On the other hand, it is very hard to make a decision about terminating a treatment conducted in accordance with all protocols. In the Netherlands, a country with liberal regulation concerning active life termination, 70% of all neonatal deaths are caused by life termination decisions. Despite this, this percentage has not increased in decades, which proves that physicians have a very hard time deciding when to terminate a treatment (11).

It is very difficult to predict the outcome for the most of ELBW neonates, which additionally impedes the decision on starting the treatment. If the mother did not visit her gynecologist regularly, it is hard to estimate the real gestational age. On the other hand, BW depends on many factors and is often not a reflection of maturity, and many newborns with the same BW often have different survival chances. Even in the case when this information is available and precise, it is still hard to decide because some patients with very low body weight and gestational age have survived with very few complications. This leads to the question what risk is acceptable and who should decide about it.

The general stance on this is that the decisions in medical interventions for the neonates born between 23 and 24 +6/7 GW should be made based on patient’s clinical state, response to therapy, parents’ wishes, and neonatologist’s opinion. The biggest moral issue during the decision-making about further treatment is its influence on the family of the child who might have severe neurological consequences (12,13).

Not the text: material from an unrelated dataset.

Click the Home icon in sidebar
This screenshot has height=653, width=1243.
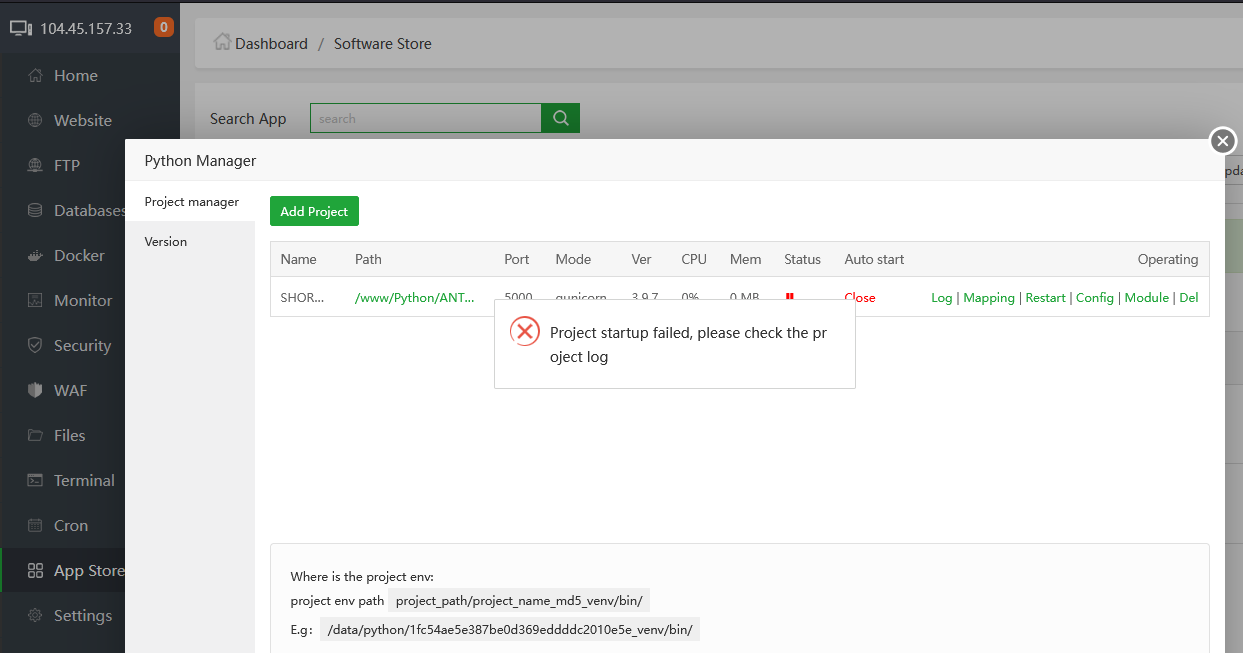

These ethical dilemmas and questions should not be regulated by law. Perinatology societies in many countries have issued recommendations regulating the minimal body weight and gestational age of a newborn, in order to have resuscitation performed after birth (14-17). In most countries there are no such recommendations. In our country, societies do not have such legitimacy, and parents have no influence on decision making. The decision about treating or not treating ELBW neonates should not be conditioned by the physician’s fear of punishment, but should be made in the patient’s best interest. No decision made in this way will be against the law.

In order to overcome these dilemmas, the parents and physicians should be equally involved in decision making process about limiting or withdrawing LSMT. This is only doable if expert associations issue clear recommendations based on good medical practice and have them backed up by law. Every parent should be informed in detail about the ELBW newborns’ treatment results, and in order to do that, there must be a good cooperation between gynecologist-obstetricians and the level III NICU neonatologists.